Stored items
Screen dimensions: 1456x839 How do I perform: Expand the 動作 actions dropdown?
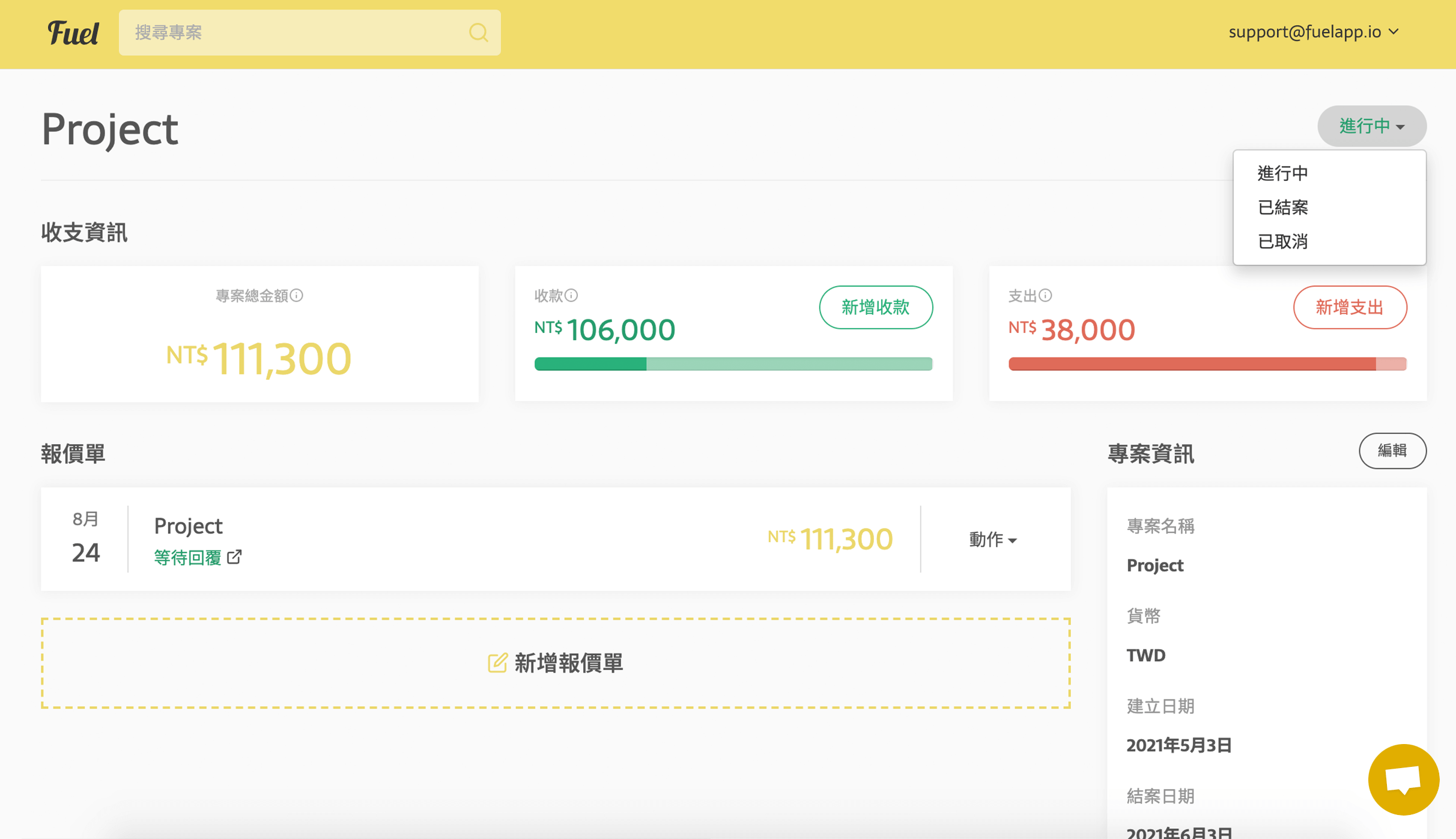(992, 539)
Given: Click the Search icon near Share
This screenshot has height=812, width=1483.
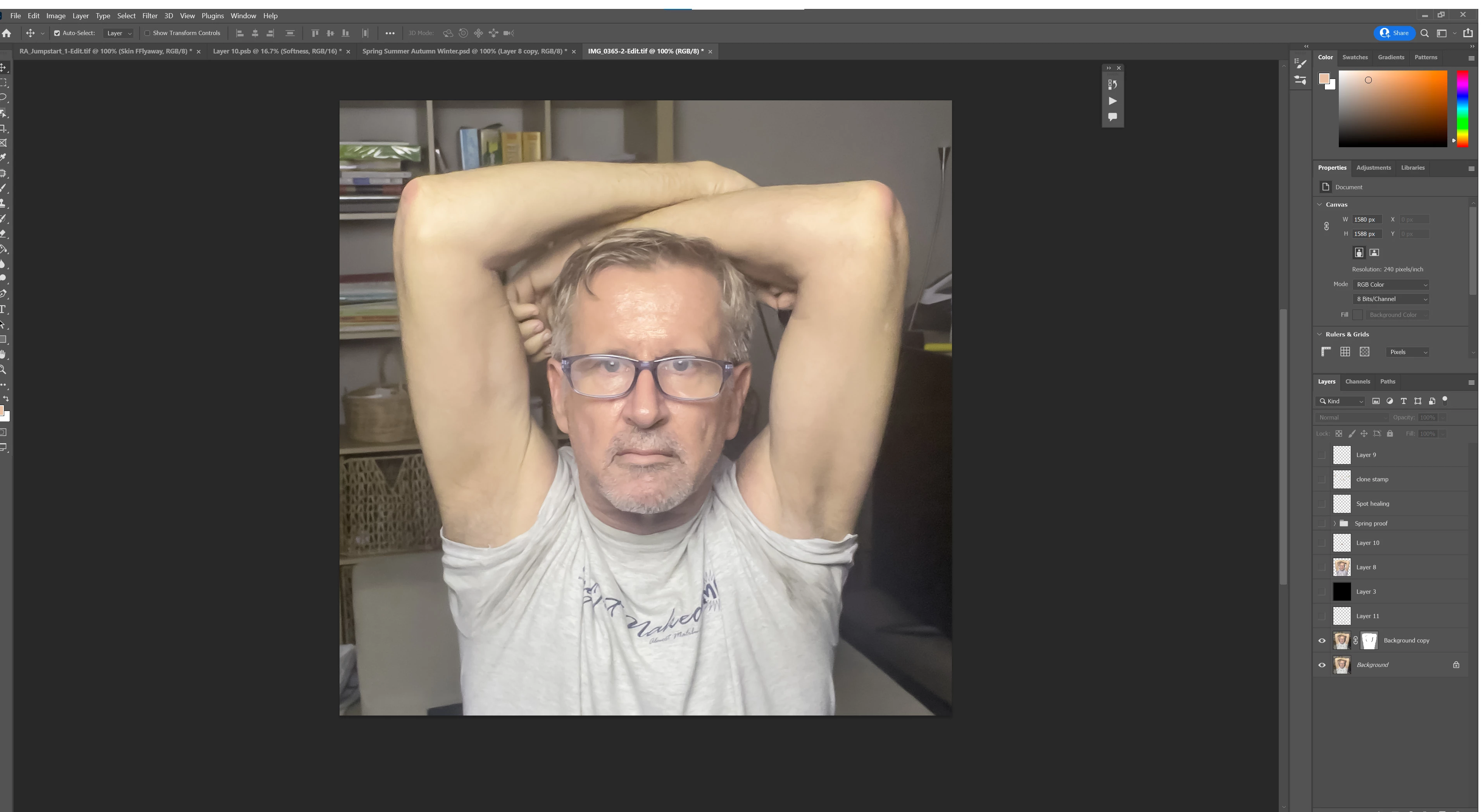Looking at the screenshot, I should pyautogui.click(x=1425, y=33).
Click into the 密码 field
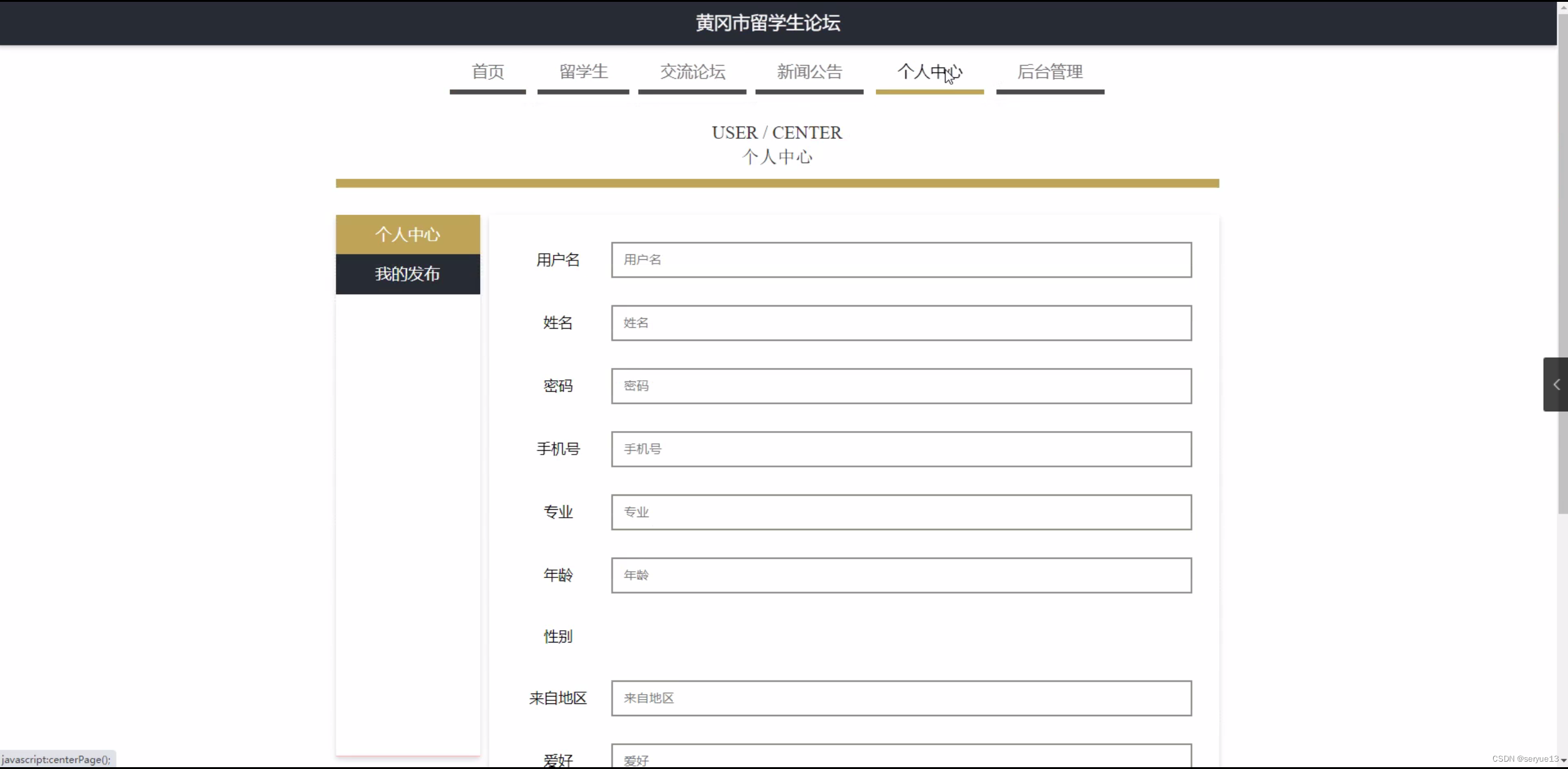 tap(901, 386)
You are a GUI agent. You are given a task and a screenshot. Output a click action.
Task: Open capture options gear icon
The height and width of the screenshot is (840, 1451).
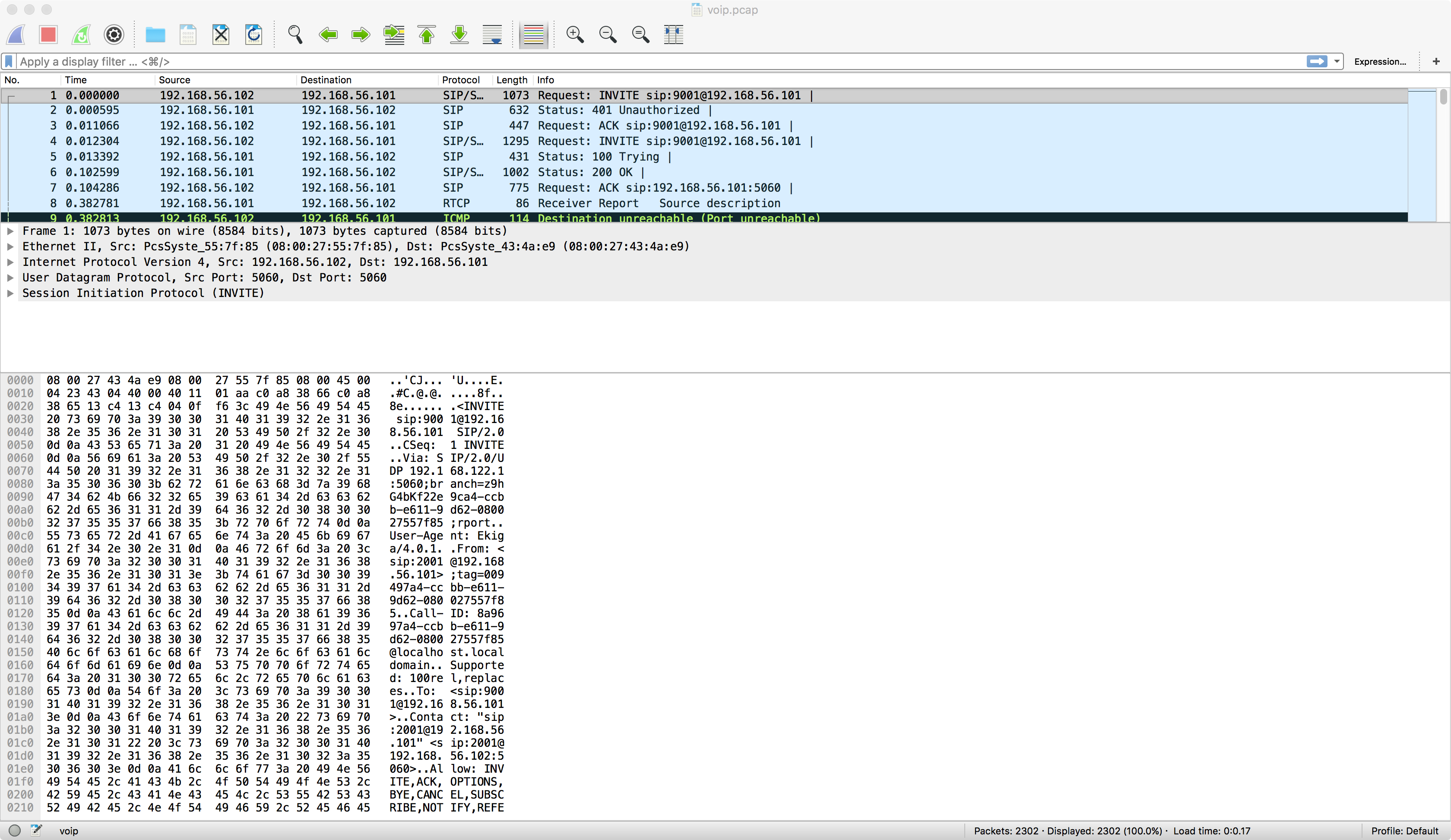(x=114, y=35)
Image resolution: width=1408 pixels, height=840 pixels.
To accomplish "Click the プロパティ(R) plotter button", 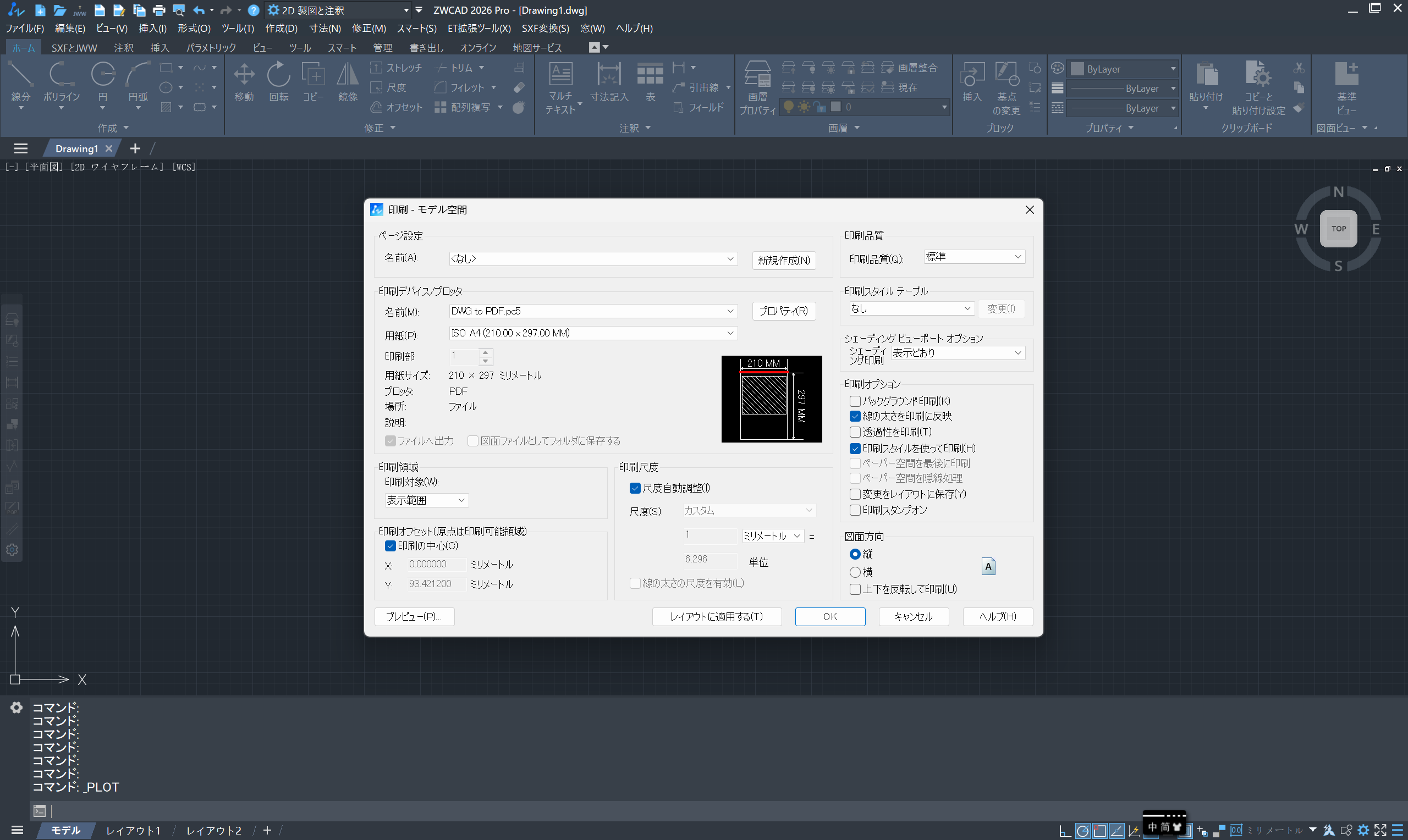I will tap(784, 311).
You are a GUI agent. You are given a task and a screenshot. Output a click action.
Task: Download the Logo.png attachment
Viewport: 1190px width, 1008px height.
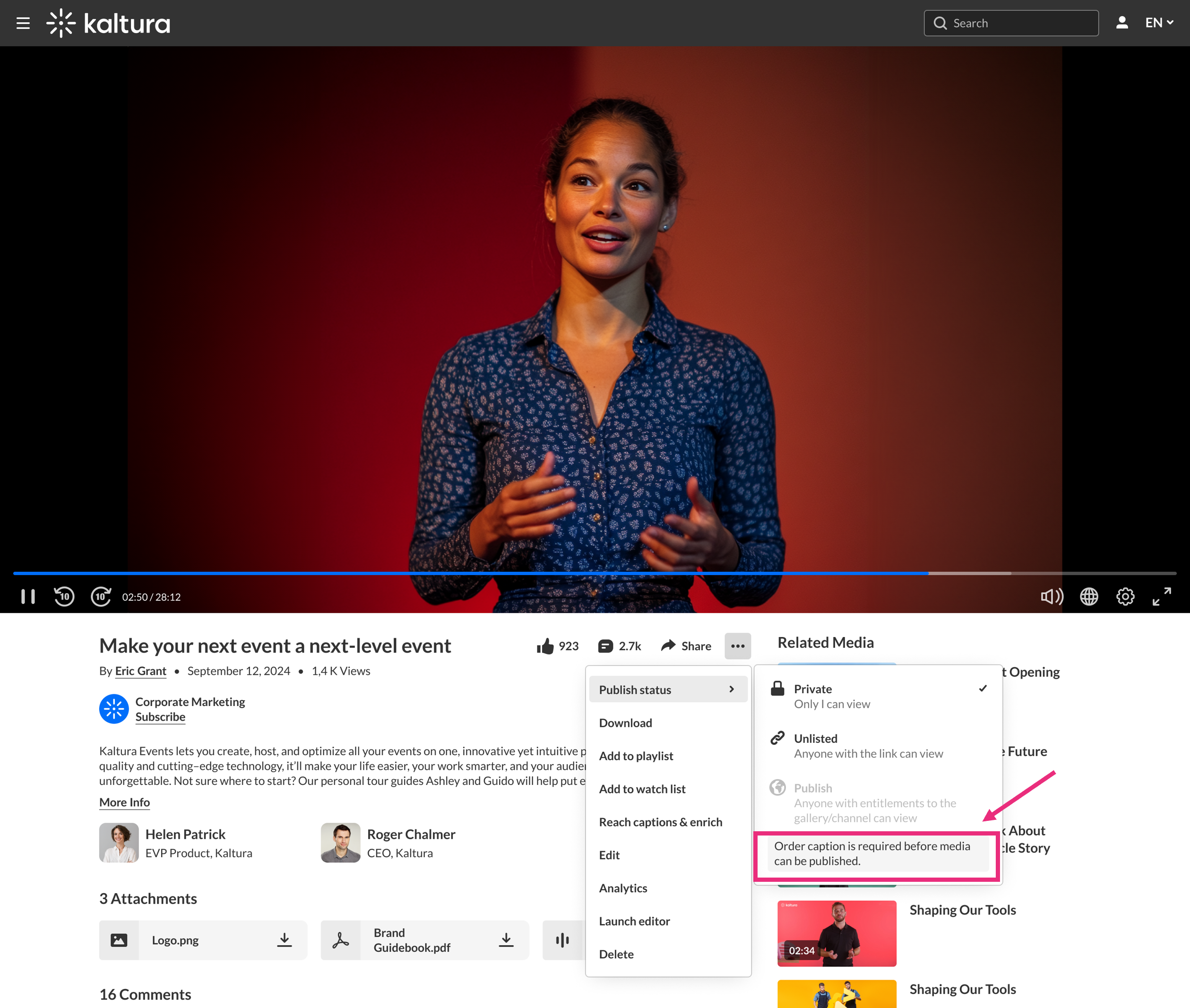point(284,940)
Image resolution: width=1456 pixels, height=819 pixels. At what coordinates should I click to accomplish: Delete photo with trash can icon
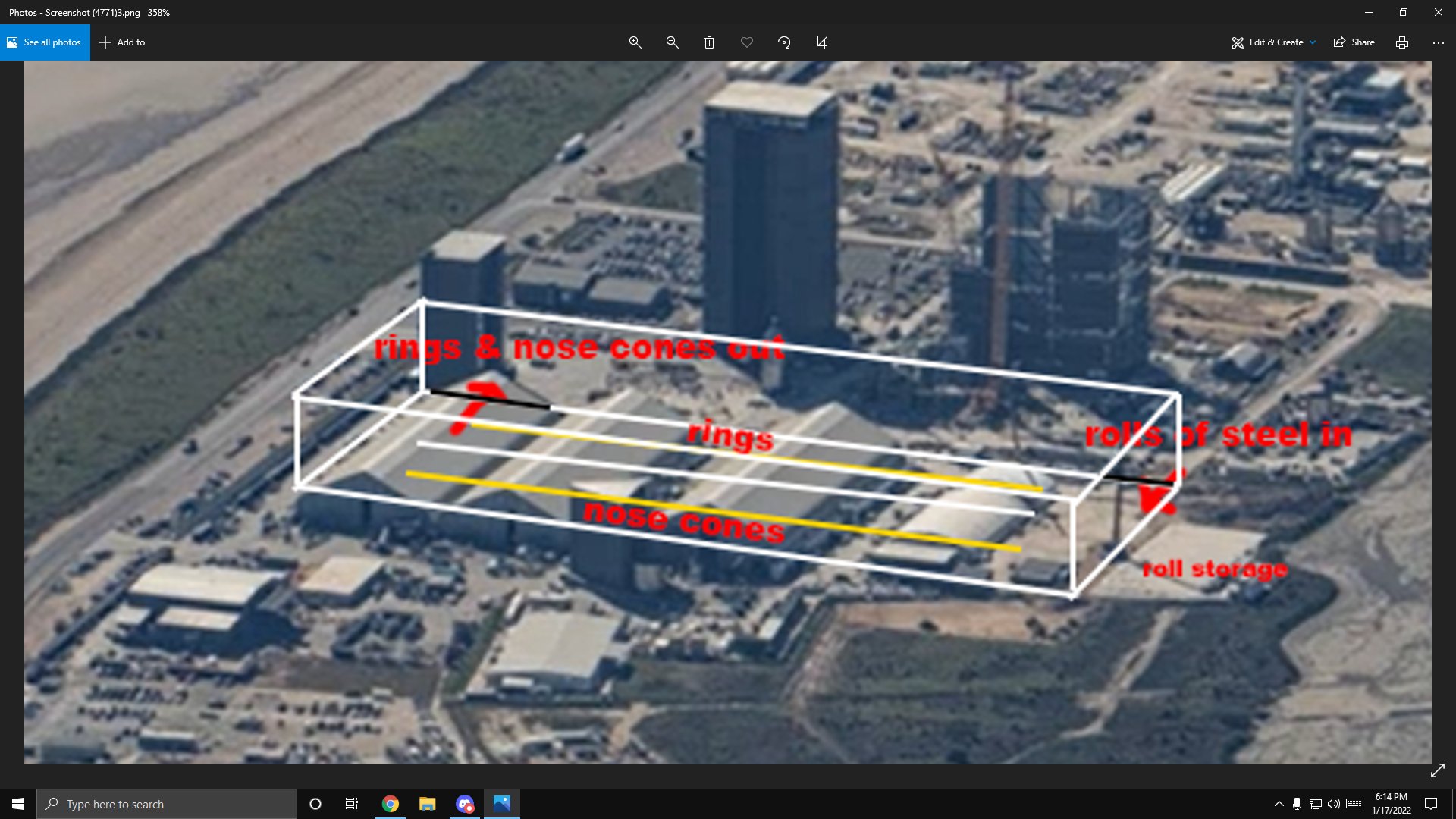(x=709, y=42)
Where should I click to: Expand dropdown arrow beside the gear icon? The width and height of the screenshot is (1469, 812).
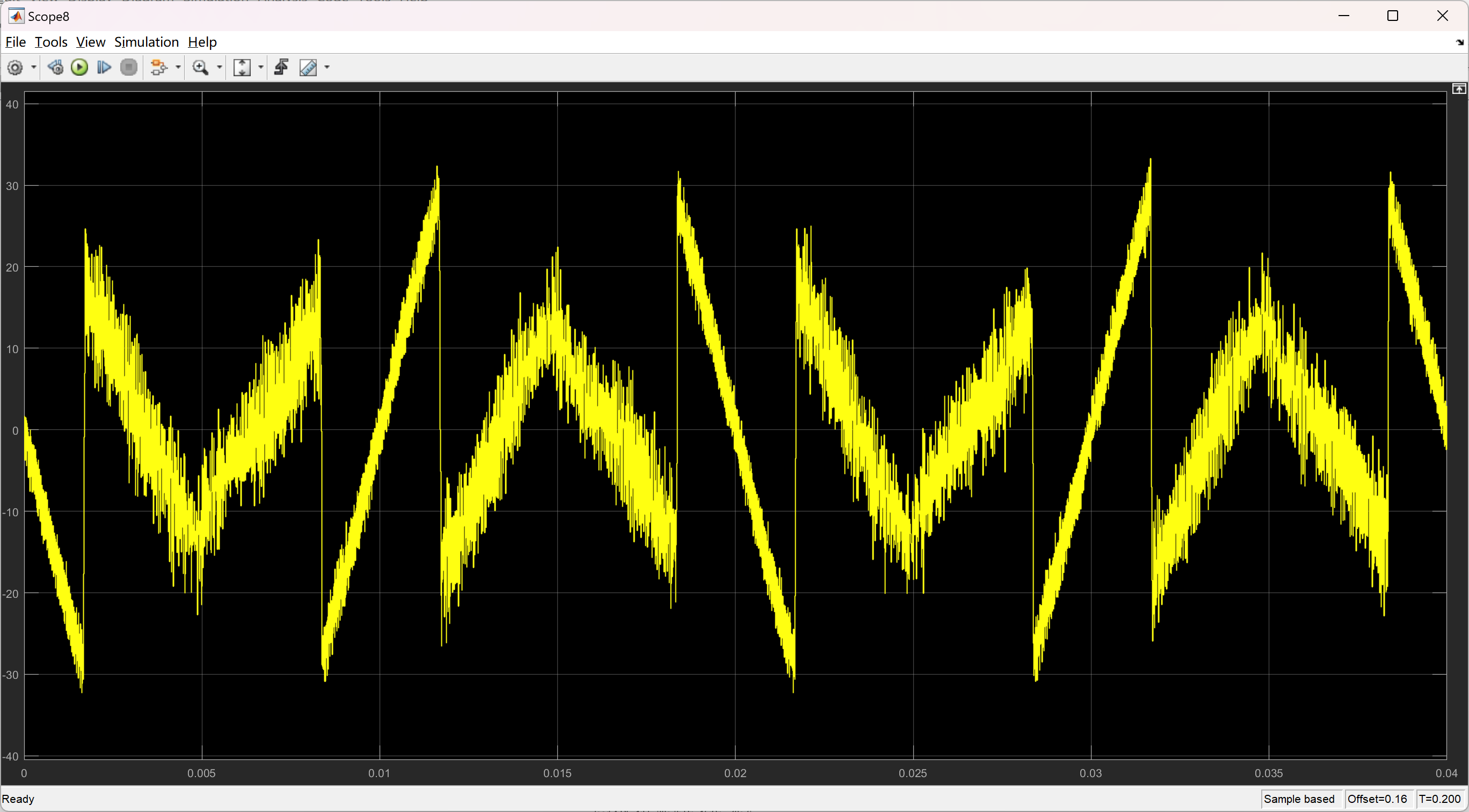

**Requirement**
Output exactly the lines from the one containing "Task: Download the Logo.png attachment" through the last line of the records above, both included, leaving out any pictures.

**Expected answer**
Task: Download the Logo.png attachment
Viewport: 1190px width, 1008px height.
point(284,940)
Image resolution: width=1456 pixels, height=819 pixels. At what coordinates should I click to accomplish: Delete photo with trash can icon
(x=709, y=42)
Where should I click to: Expand dropdown arrow beside the gear icon? The width and height of the screenshot is (1469, 812).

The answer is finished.